El nacional y el socialismo
La Nueva Izquierda es nacionalista, o patriótica como les gusta decir a los chicos del socialismo del siglo XXI. Pretenden la aplicación de sus microutopías en comunidades más pequeñas, donde la identidad obrerista se suma a la nacional. Para ello deben romper con los condicionantes de instituciones internacionales o estatales, e imponer su modelo socialista en una comuna nacional, ajena a los factores “contaminantes”.
En ese sueño de ingeniero social, xenófobo, supremacista, clasista y totalitario, el turismo es un obstáculo
En ese sueño de ingeniero social, xenófobo, supremacista, clasista y totalitario, el turismo es un obstáculo, como quedó dicho.
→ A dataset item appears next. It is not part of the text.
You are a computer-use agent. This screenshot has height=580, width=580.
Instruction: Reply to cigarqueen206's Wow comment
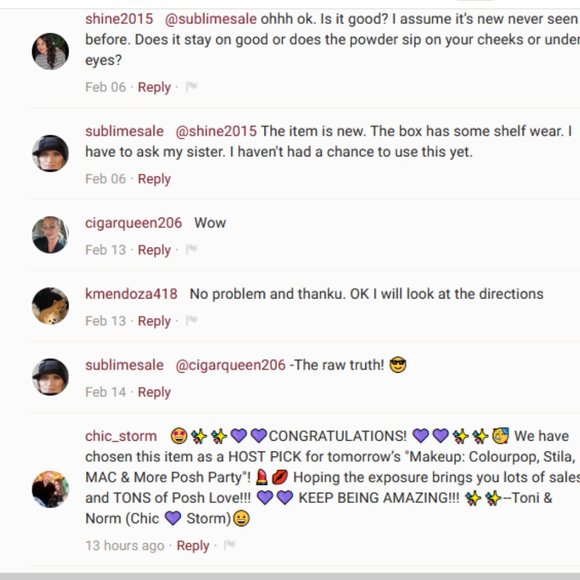tap(154, 250)
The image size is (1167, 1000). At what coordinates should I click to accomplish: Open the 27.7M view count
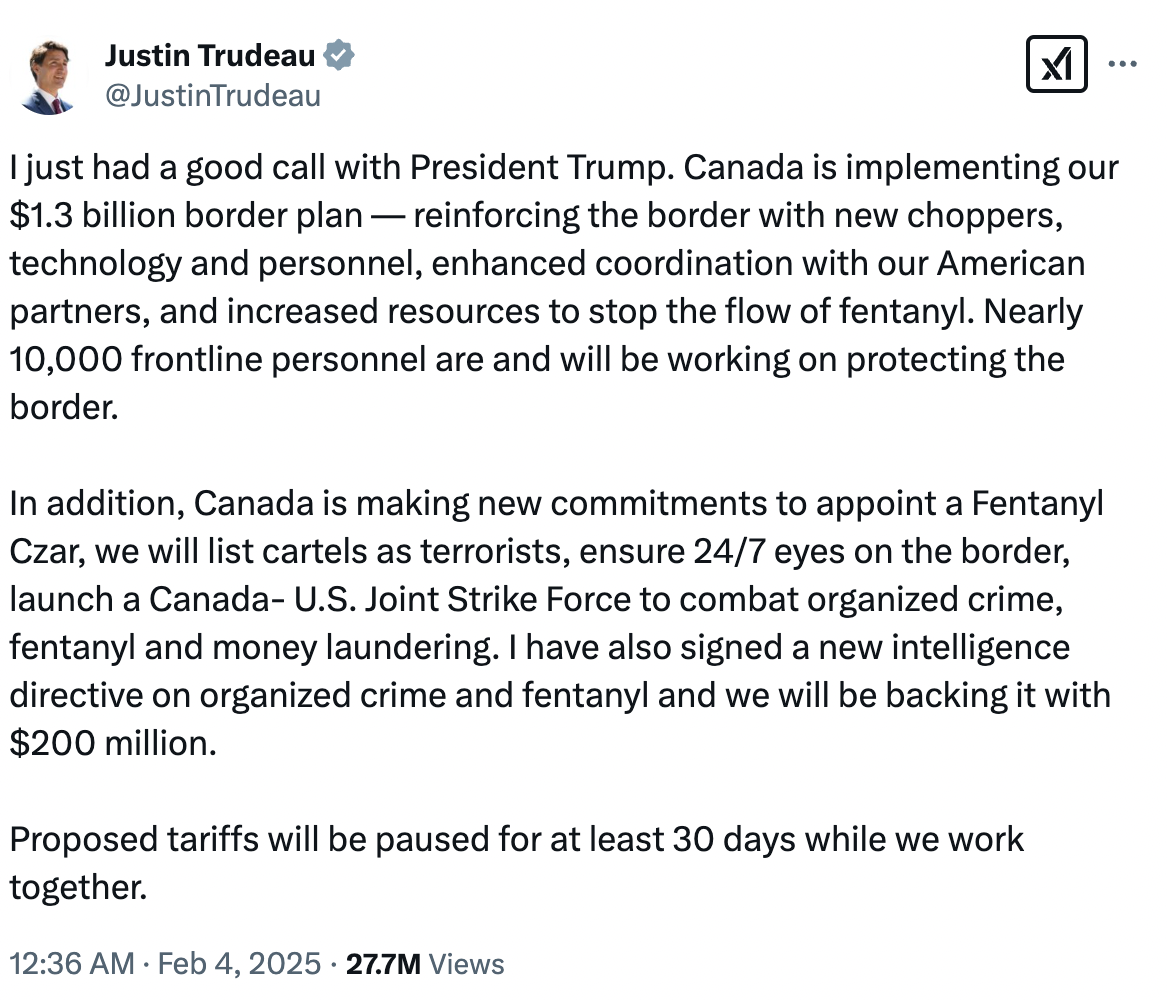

Por eso ponen tasas, multas y prohibiciones, hacen planes para reducir el cupo de turistas, como en las Islas Baleares, o atacan hoteles y restaurantes como si fueran las Tropas de Asalto a los judíos berlineses.
Eso sí: han conseguido introducir en la agenda política el tema de la gentrificación y el control del turismo. Una muestra más de la hegemonía cultural izquierdista, y de la debilidad del resto.